El mensaje de la gramatología ––así lo veo hoy–– es que la escritura es solo otro nombre para esta estructura y este movimiento. Más allá de la denuncia contra la escritura, que comienza con la filosofía griega, de ser el mero reemplazo o suplemento de la palabra hablada, ella alcanza su determinación, más bien, en el movimiento de la sustitución. No hay proposición sin sustitución. En esto consiste toda su eficacia.
Y ya es hora de despertar del sueño cartesiano del camino único, del discurso del método, que comienza con el aseguramiento del ser del yo pensante y se completa en la lectura “del gran libro del mundo” (Descartes, 2009, p. 17). Esta metáfora es tan vieja como el libro, o al menos como el libro impreso, y tan vieja entonces como lo que llamamos ciencia moderna. A esta metáfora no hay que objetarle, por ejemplo, que lo “real científico” no se escriba gráficamente (Bachelard, 1968, p. 5). No he dicho otra cosa aquí. Sin embargo, mi tema también era que hay infinitamente muchos libros e infinitamente muchos autores. Ante todo, lo que la historia de la ciencia muestra es que primero estos libros deben ser escritos. Y el depósito de grafemas es inagotable.

########################################

# Instrucciones de tareas
1. Responde, a partir del fragmento sobre la gramatología, las siguientes preguntas:
(a) ¿Con qué comienza la denuncia contra la escritura?
(b) ¿En qué se completa el discurso del método?
(c) ¿Cómo se califica el depósito de grafemas?
2. Indica si cada enunciado concuerda con el fragmento sobre la gramatología y cita las palabras exactas que lo deciden:
(a) Puede haber proposición sin sustitución.
(b) La metáfora del gran libro del mundo es tan vieja como lo que llamamos ciencia moderna.
(c) Solo existe un autor del libro del mundo.
3. Prosigue el fragmento sobre la gramatología a partir de su última oración.

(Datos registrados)

########################################

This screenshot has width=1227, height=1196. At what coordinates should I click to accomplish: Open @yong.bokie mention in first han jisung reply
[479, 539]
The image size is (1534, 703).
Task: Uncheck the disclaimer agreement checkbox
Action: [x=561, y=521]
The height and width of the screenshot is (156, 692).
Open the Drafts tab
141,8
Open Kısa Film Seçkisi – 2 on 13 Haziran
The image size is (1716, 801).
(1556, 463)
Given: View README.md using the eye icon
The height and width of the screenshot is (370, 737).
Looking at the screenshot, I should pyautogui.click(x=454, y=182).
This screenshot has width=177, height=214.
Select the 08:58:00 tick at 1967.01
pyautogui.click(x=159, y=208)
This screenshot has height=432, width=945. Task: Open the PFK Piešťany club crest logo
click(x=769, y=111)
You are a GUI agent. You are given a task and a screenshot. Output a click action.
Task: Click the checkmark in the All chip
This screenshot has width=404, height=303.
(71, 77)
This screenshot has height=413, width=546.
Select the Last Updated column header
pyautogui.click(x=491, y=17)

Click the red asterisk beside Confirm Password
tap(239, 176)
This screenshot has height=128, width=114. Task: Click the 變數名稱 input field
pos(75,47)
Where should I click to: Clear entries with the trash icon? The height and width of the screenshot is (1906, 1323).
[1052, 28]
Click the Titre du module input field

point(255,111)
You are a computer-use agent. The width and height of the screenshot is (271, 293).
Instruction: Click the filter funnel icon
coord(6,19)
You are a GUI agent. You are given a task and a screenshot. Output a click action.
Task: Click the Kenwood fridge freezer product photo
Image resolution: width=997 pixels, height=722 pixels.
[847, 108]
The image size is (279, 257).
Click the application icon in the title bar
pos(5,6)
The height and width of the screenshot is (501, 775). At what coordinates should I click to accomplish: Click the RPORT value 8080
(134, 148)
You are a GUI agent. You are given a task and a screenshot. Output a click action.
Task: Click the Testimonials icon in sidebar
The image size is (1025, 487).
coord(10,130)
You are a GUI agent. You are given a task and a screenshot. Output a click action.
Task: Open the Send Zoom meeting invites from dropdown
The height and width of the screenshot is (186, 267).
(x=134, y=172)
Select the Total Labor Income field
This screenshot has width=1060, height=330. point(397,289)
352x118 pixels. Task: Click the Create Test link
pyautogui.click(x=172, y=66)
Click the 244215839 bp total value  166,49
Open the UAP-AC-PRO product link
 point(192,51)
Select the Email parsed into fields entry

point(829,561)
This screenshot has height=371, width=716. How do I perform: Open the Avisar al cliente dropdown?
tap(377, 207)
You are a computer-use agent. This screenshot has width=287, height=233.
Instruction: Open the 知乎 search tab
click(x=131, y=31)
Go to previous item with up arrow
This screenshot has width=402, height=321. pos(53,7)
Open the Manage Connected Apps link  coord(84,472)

########################################

# Respuestas
1.
(a) Con la filosofía griega.
(b) En la lectura "del gran libro del mundo".
(c) Como inagotable.

2.
(a) No: "No hay proposición sin sustitución."
(b) Sí: "y tan vieja entonces como lo que llamamos ciencia moderna".
(c) No: "hay infinitamente muchos libros e infinitamente muchos autores".

3.
La impredecibilidad de las interconexiones grafemáticas se escribe temporalmente en el horizonte fluctuante entre el saber y el no saber, de modo tal que se sustrae del concepto clásico de causación, al que se ha vinculado el concepto de historia de diversas maneras, pero siempre en nombre de la ley. Solo la huella que este ha dejado tras de sí produce lo que se llama, con un gesto tan alucinatorio como inevitable, el aseguramiento de su origen. Por consiguiente, aquí tampoco puede darse ninguna previsión, como François Jacob ha formulado de forma inmejorable en el capítulo “El tiempo y la invención del porvenir”, al final de su ensayo El juego de lo posible:
Pero si está en nuestra naturaleza producir el futuro, el sistema está establecido de tal manera que nuestras predicciones deben permanecer inciertas […]. Lo que suponemos hoy no se hará realidad. En cualquier caso, los cambios deben ocurrir, pero el futuro será diferente de lo que creemos. Esto se aplica especialmente a la ciencia. La investigación es un proceso interminable y nunca podemos decir cómo evolucionará. Lo impredecible está en la naturaleza misma de la empresa científica. Si lo que vamos a encontrar es realmente nuevo, entonces es por definición algo desconocido de antemano. No hay manera de saber a dónde llevará un área de investigación determinada. Por eso no podemos elegir algunos aspectos de la ciencia y rechazar otros. Como Lewis Thomas señaló, o tienes la ciencia o no la tienes (1981, pp. 130-131).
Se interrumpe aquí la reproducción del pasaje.